TEXTE:
Non, Lermontov n'est pas Byron, même s'il y a comme un lien entre les deux. Il n'est pas Pouchkine non plus; et pourtant, tous ces poètes romantiques ont beaucoup en commun.
J'ai vécu quelques débats animés (plutôt autour d'une chope de bière qu'autour d'un samovar) censés trancher si Pouchkine est "meilleur" que Lermontov ou vice-versa, et comme d'habitude, je me situais quelque part au milieu. Ils sont comme les deux côtés de la même pièce de monnaie : l'un ne peut pas être compris sans l'autre.
Lermontov est peut-être plus vrai, plus radical et rebelle que Pouchkine, élevé dans le classicisme... ? Quoi qu'il en soit, ce vieux recueil "Stihy i poemy" (que je n'ai jamais rendu à l'un de ces pro-lermontoviens féroces) fonctionne comme un remède universel pour n'importe quel état cafardeux.
Il y a dedans tout ce qu'il faut. Les larmes qui devraient sortir, mais qui ne viennent pas. Tristesse, colère, mélancolie et souffrance qui mériteraient d'être ventilées pour mieux respirer, mais qui s'accrochent malgré tout. Toutes les désillusions terrées au fond de l'âme.

DONNÉES BRUTES:
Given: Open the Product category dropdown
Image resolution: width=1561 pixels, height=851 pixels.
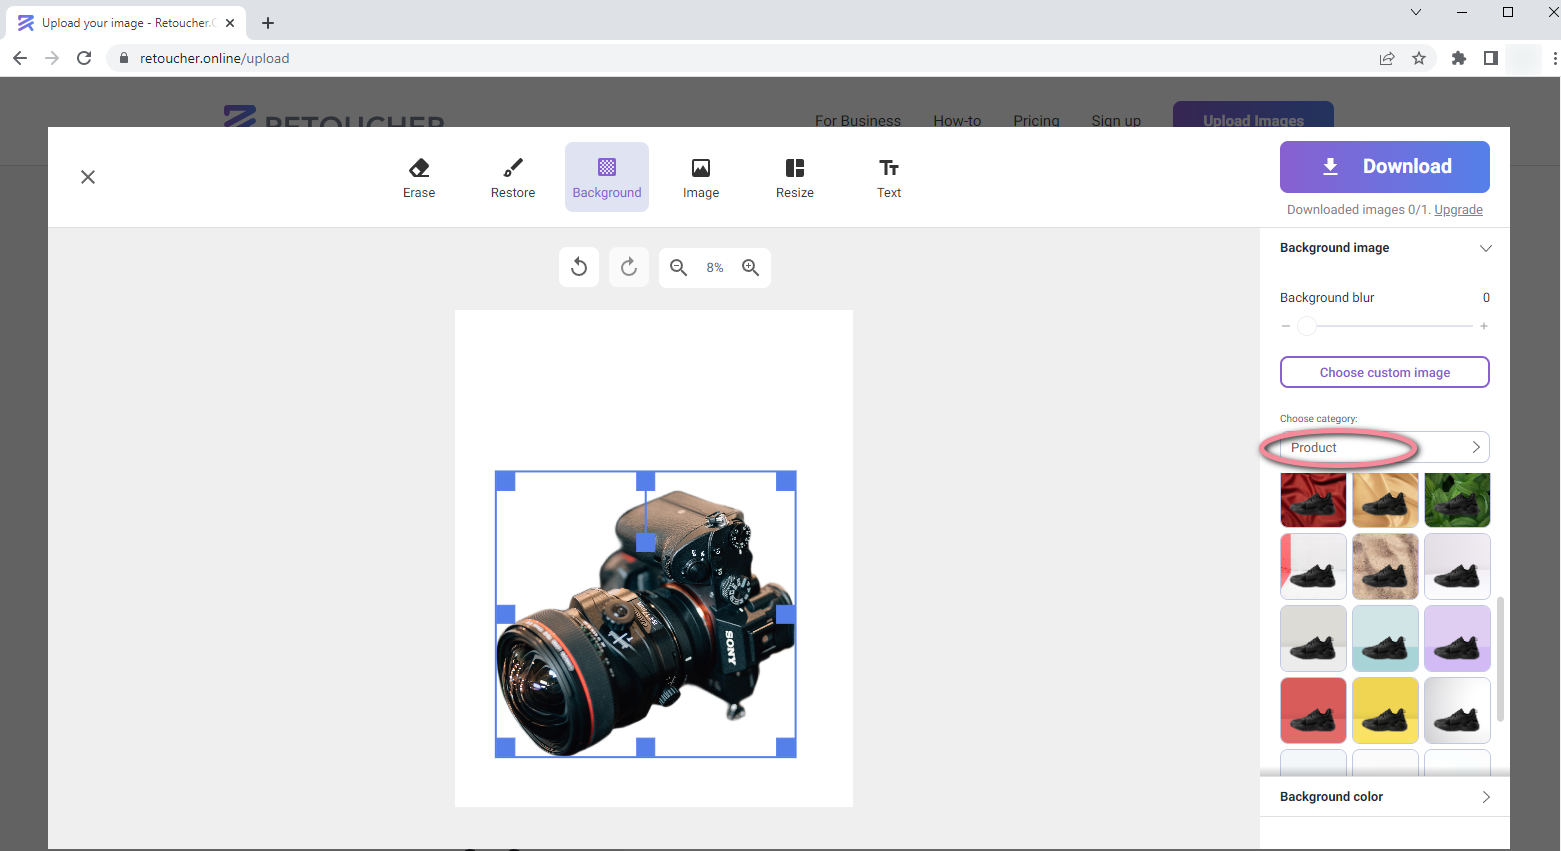Looking at the screenshot, I should [1384, 447].
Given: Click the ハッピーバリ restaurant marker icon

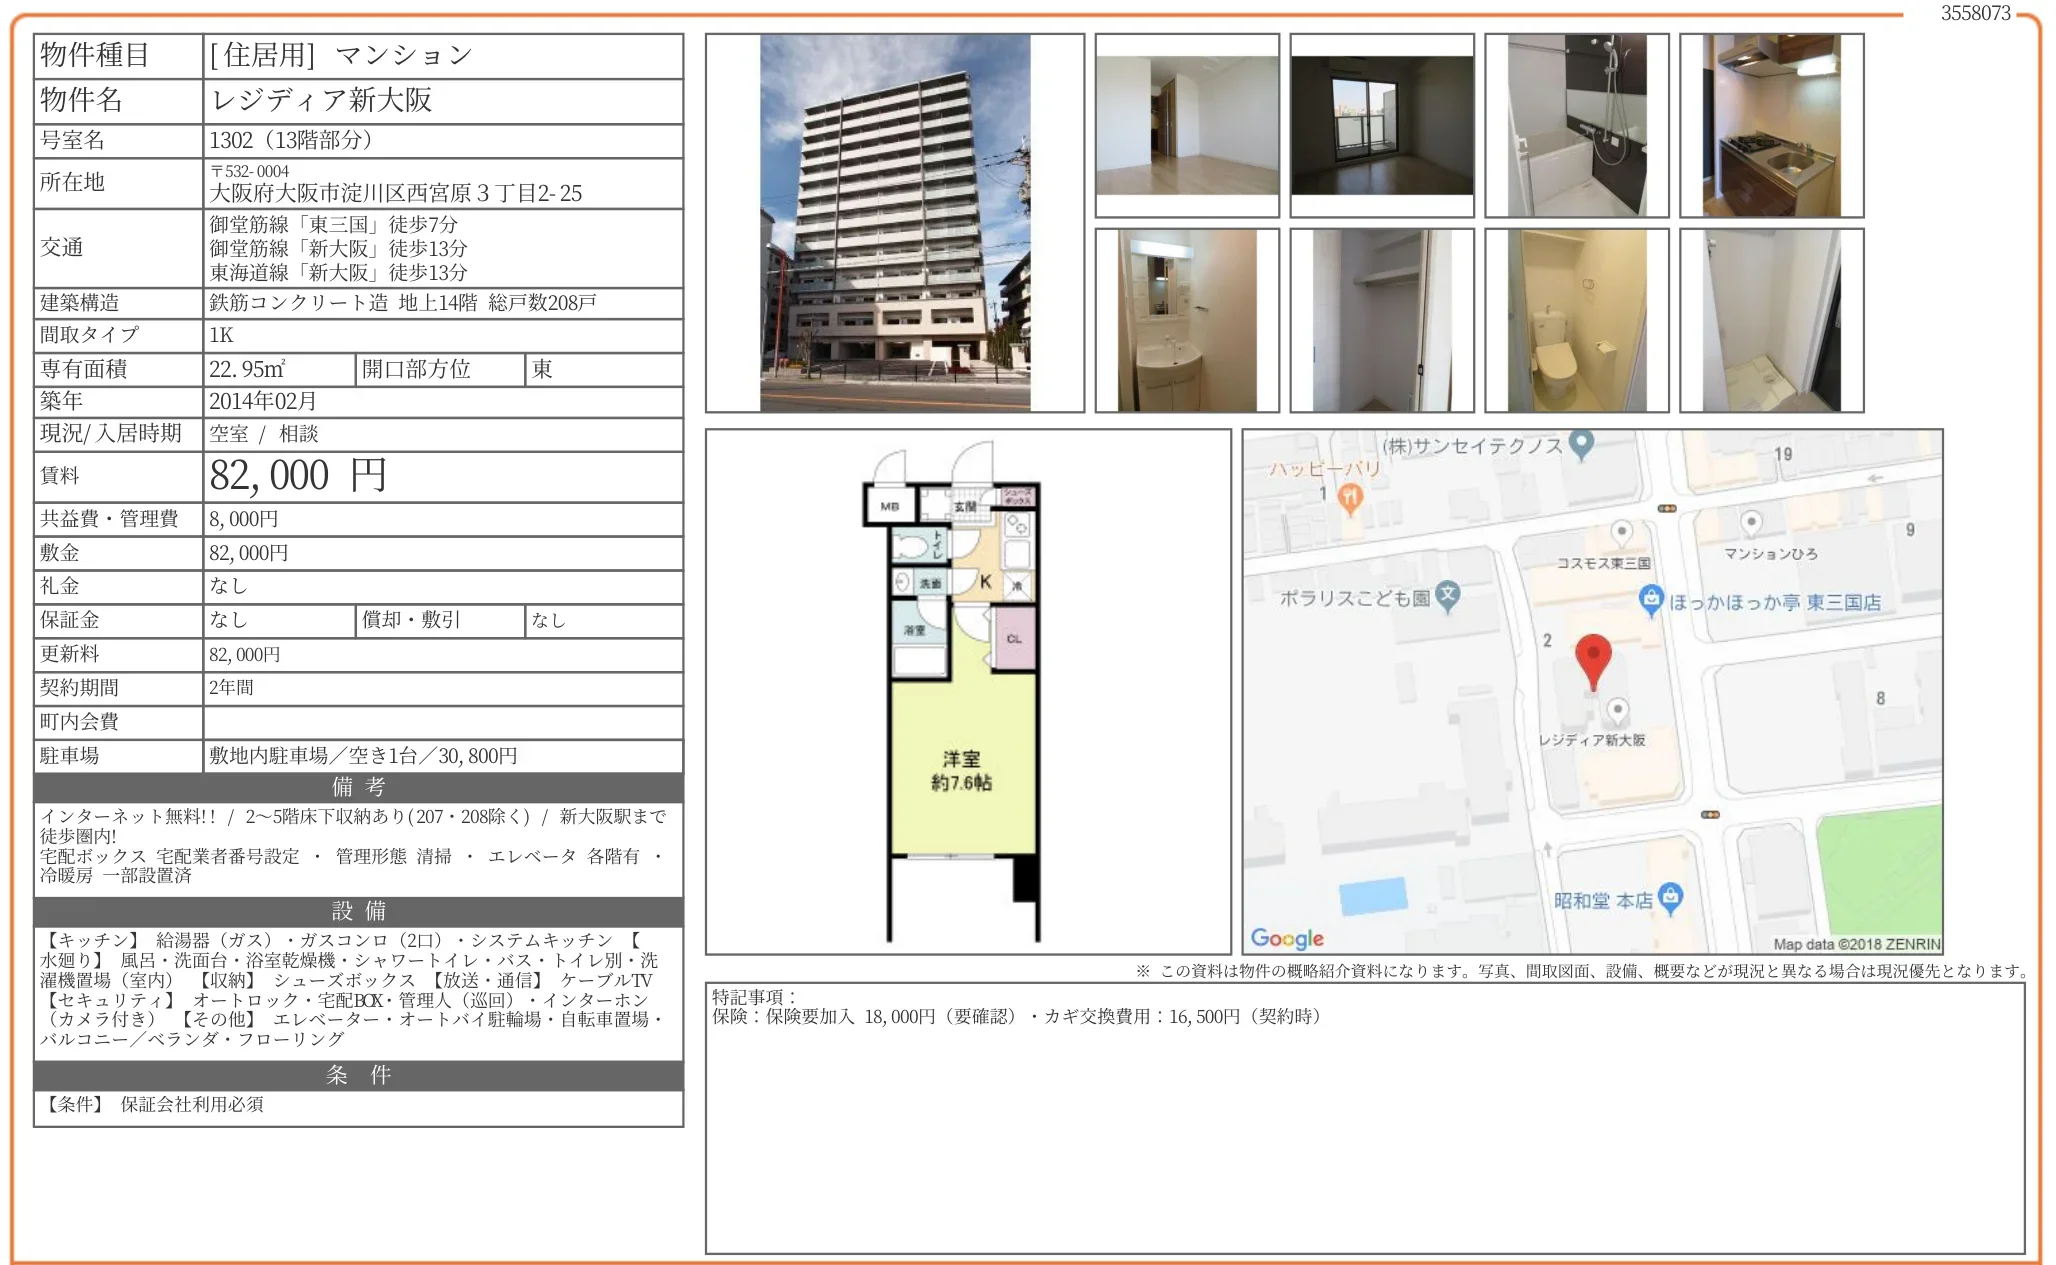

LISTE DES TÂCHES:
1. D'après le texte sur Lermontov, autour de quoi se tenaient les débats animés plutôt qu'autour d'un samovar ?
2. Résumez le texte sur Lermontov en deux phrases.

RÉPONSES PAR TÂCHE:
1. Autour d'une chope de bière.

2. Lermontov n'est ni Byron ni Pouchkine, même si ces poètes romantiques ont beaucoup en commun, et Pouchkine et Lermontov sont comme les deux côtés d'une même pièce, l'un ne pouvant être compris sans l'autre. Le vieux recueil « Stihy i poemy » agit comme un remède universel contre le cafard et contient des larmes retenues, de la tristesse, de la colère, de la mélancolie, de la souffrance et des désillusions.